To date, our partner institutions in Germany and Spain have not communicated any concerns to us regarding the impact of COVID-19 on their operations or student programs, and at this time they do not expect to make any changes to their program plans or availability as a result. In the event that some or all of our programs are ultimately cancelled or postponed, the University will work with all impacted students to develop appropriate continuation options for them for the term(s) they were scheduled to be on exchange.
The University will continue to monitor and evaluate official recommendations and information regarding the spread and nature of COVID-19 and will not hesitate to cancel a program if assessments indicate doing so is warranted. Cancellation considerations include whether to cancel programs pre-departure or after departure. In the event that changes impact students already abroad, the University will determine whether to bring students home or assist them in remaining in place, based upon the recommendations of these official sources.
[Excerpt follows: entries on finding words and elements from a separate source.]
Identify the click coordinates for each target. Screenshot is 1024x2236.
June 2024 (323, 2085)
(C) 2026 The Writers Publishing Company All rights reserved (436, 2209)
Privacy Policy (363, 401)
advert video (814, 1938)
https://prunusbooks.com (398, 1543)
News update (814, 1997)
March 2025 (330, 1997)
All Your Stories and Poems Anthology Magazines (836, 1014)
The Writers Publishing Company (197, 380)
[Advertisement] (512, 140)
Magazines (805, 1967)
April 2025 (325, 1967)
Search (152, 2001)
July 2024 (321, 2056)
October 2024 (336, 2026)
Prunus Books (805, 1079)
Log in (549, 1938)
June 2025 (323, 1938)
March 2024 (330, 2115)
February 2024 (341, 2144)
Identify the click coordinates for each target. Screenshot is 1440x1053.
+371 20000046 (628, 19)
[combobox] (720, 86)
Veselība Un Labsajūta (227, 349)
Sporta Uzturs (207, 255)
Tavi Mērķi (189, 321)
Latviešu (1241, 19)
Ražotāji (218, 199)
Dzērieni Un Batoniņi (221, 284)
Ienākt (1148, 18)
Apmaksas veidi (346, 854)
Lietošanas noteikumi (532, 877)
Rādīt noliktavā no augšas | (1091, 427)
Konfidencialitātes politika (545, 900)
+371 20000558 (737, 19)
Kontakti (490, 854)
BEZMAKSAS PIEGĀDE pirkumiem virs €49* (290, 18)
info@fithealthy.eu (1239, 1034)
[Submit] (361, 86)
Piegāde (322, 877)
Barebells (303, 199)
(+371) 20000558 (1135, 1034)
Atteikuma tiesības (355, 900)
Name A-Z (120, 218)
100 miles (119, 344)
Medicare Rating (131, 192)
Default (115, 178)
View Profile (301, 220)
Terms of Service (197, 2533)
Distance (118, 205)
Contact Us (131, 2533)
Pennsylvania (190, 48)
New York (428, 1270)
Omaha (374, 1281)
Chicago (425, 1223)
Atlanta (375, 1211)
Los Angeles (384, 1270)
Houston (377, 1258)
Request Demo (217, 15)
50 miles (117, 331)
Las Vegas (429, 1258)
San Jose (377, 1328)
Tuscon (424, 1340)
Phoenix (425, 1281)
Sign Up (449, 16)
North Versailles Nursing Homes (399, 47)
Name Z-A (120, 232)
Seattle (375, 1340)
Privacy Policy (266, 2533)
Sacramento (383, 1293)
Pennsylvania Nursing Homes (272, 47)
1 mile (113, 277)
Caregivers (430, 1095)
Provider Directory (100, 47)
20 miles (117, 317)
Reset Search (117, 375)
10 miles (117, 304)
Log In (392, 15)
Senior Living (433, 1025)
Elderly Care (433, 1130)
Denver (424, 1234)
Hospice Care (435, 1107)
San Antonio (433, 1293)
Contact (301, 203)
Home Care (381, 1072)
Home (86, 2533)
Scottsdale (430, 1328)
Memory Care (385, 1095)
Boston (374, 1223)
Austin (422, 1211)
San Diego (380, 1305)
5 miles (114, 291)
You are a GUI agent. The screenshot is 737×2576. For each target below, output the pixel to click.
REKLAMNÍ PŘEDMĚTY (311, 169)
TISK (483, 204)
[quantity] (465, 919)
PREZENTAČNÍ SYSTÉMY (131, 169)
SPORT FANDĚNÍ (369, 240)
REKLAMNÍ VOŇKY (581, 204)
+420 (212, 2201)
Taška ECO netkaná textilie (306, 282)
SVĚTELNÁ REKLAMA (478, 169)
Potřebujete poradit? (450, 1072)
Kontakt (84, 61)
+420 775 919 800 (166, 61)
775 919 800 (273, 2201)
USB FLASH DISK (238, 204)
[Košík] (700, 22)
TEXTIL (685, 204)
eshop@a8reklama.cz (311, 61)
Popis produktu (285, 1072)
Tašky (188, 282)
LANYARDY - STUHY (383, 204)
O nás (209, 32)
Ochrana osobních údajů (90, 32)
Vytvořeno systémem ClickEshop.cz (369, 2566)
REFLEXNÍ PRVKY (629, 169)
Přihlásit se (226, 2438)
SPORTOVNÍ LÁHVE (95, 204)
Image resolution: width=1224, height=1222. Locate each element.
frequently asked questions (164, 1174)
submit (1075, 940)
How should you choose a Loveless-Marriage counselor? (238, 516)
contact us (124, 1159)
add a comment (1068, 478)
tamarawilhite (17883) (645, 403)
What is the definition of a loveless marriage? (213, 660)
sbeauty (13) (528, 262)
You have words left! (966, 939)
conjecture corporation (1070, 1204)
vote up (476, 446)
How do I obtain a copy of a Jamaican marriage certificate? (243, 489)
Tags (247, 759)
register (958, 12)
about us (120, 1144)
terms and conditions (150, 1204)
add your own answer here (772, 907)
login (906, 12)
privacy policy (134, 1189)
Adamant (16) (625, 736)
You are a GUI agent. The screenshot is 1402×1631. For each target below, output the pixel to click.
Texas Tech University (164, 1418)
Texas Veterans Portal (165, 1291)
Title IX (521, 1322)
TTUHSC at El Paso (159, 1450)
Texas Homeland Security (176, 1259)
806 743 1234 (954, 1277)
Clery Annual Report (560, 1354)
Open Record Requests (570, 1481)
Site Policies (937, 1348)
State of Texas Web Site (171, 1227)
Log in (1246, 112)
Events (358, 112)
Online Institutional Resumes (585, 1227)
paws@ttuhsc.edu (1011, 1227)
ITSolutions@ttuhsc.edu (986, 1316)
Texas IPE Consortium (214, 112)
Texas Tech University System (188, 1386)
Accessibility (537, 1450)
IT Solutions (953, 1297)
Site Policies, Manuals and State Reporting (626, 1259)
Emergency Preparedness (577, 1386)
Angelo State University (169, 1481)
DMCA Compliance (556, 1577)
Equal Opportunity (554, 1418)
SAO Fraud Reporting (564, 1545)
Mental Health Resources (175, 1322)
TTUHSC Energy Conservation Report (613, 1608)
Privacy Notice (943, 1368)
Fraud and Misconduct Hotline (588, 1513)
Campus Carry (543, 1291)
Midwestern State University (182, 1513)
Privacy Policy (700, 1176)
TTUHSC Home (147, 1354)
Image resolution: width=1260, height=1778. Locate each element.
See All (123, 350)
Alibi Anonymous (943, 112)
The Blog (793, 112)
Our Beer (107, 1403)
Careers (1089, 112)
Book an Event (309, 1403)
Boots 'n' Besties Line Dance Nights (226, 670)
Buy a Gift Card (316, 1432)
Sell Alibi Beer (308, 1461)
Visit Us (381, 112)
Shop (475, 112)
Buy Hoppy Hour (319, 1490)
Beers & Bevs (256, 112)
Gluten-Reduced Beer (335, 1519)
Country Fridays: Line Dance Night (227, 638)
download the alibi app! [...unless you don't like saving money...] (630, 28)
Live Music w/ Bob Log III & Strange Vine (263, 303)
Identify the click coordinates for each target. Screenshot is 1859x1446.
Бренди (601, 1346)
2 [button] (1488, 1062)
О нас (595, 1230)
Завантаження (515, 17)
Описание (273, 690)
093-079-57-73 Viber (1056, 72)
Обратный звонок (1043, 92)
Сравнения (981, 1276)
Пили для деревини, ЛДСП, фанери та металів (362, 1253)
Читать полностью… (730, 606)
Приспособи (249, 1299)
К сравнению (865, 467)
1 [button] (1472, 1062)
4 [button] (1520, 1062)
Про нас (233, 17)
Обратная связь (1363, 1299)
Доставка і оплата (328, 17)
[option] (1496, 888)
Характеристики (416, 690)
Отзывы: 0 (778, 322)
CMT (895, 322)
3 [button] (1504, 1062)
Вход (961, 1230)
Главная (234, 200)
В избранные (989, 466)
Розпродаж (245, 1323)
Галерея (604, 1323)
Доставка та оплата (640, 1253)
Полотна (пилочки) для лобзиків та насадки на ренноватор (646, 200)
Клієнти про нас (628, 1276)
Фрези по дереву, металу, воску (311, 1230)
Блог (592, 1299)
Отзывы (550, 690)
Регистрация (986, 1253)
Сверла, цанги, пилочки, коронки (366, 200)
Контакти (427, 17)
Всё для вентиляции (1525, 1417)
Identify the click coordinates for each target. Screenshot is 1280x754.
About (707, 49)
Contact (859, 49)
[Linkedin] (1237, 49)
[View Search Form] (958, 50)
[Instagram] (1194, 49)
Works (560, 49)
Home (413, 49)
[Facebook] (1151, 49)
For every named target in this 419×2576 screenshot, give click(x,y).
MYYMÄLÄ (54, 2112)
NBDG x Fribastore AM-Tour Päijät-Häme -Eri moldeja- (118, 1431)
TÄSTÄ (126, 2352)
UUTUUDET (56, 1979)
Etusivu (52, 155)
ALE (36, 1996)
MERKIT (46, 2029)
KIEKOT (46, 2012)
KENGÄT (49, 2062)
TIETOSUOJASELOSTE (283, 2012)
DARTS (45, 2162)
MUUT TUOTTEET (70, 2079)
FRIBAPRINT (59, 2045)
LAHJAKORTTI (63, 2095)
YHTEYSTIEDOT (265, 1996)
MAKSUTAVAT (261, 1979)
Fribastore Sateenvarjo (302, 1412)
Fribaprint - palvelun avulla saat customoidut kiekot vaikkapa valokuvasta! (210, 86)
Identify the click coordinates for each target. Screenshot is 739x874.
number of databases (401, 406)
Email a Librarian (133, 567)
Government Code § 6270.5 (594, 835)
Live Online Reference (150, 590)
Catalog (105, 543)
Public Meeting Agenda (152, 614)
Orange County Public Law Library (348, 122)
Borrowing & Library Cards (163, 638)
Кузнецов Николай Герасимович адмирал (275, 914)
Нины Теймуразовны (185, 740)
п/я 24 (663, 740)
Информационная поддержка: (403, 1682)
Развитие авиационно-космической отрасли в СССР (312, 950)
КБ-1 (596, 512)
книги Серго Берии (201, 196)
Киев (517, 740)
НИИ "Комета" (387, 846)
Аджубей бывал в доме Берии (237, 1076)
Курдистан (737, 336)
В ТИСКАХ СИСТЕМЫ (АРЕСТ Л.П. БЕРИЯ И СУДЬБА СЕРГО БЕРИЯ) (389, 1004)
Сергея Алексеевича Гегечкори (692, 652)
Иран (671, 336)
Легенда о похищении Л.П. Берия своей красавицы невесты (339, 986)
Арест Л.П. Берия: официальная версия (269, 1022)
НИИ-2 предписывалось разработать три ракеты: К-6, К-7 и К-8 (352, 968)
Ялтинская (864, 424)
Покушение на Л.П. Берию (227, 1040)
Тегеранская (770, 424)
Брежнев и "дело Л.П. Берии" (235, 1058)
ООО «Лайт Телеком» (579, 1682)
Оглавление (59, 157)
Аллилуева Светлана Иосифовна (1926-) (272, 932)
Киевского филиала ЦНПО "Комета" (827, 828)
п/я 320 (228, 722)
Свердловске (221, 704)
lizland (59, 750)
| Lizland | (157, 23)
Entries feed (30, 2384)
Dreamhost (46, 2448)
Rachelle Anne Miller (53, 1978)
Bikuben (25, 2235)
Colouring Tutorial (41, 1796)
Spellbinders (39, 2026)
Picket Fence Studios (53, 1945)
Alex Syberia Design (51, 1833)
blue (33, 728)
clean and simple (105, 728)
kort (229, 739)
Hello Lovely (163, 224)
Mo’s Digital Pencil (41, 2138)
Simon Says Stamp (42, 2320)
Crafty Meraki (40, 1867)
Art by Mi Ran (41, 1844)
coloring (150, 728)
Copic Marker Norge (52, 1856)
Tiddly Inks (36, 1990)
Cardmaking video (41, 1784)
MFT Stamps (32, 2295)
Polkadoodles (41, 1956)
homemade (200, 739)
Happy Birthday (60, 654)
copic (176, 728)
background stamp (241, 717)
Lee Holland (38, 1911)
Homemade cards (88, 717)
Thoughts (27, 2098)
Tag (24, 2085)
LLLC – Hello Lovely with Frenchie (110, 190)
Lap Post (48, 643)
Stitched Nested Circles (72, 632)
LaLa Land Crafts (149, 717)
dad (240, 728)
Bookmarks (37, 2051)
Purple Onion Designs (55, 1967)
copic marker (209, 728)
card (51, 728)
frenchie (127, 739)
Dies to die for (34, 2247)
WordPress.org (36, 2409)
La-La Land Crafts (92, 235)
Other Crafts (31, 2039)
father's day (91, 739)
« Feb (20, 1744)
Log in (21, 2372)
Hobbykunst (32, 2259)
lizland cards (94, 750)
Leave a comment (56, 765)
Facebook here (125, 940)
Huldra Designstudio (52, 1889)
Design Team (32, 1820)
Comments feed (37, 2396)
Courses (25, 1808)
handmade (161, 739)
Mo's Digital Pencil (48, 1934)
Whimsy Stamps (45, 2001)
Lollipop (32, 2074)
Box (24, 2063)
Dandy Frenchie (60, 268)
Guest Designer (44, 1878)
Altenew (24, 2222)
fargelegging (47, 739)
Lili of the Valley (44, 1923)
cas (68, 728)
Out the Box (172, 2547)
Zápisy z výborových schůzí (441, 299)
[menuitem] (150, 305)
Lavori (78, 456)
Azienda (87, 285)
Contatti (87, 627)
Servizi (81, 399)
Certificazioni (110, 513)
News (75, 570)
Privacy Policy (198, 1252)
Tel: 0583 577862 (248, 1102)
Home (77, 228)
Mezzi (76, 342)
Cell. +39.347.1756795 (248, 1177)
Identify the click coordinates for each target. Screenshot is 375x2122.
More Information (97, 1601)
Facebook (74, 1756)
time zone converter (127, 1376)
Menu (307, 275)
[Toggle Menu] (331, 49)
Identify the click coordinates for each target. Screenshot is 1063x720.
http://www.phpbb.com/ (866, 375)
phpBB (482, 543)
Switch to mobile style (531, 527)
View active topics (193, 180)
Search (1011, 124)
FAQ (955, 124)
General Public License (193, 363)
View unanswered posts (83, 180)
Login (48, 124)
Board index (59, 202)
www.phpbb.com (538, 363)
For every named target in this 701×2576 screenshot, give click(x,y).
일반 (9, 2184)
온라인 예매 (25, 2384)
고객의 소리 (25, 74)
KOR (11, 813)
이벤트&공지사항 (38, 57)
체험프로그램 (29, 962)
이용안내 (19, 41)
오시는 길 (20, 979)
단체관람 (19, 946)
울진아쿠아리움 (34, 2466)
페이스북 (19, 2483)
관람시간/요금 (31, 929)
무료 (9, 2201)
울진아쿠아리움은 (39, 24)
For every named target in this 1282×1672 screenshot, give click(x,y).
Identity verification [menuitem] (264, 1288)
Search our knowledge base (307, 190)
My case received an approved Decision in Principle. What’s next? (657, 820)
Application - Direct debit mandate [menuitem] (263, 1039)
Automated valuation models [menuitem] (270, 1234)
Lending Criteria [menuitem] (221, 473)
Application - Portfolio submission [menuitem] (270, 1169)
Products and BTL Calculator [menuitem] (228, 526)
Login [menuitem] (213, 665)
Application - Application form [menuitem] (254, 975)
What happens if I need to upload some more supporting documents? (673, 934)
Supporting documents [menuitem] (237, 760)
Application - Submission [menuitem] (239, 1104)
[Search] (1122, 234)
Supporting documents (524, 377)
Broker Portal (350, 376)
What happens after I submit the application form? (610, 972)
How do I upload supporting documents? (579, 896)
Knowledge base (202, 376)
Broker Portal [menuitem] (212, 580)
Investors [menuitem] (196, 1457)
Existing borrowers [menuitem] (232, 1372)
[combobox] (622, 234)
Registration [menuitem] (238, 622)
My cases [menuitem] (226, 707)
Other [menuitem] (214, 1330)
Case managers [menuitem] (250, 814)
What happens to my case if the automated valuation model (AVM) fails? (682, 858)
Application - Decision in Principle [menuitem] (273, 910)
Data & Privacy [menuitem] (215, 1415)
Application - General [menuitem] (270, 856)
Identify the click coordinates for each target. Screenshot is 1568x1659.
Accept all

If there are changes, all participants will be notified immediately.
Provisions and plans coordinated by the Office of International Programs also are in place for international students and colleagues currently in residence at the University.
The Kettering community is encouraged to familiarize themselves with the U.S. Centers for Disease Control & Prevention (CDC) recommendations for preventative actions to reduce the risk of developing influenza, which has similar symptoms to COVID-19. The CDC recommendations as well as additional information on the current influenza season may be found on the CDC website at: cdc.gov/flu/season/faq-flu-season-2019-2020.htm
All Kettering students, faculty and staff are asked to take responsibility for their own health and the health of others by adopting habits to prevent and slow the spread of influenza. Self-monitoring for symptoms of flu, social distancing, diligence in prevention, and if directed by a healthcare professional, self-quarantine are all essential to disrupt the transmission of influenza. Information and support on these are available at the University Wellness Center located on campus.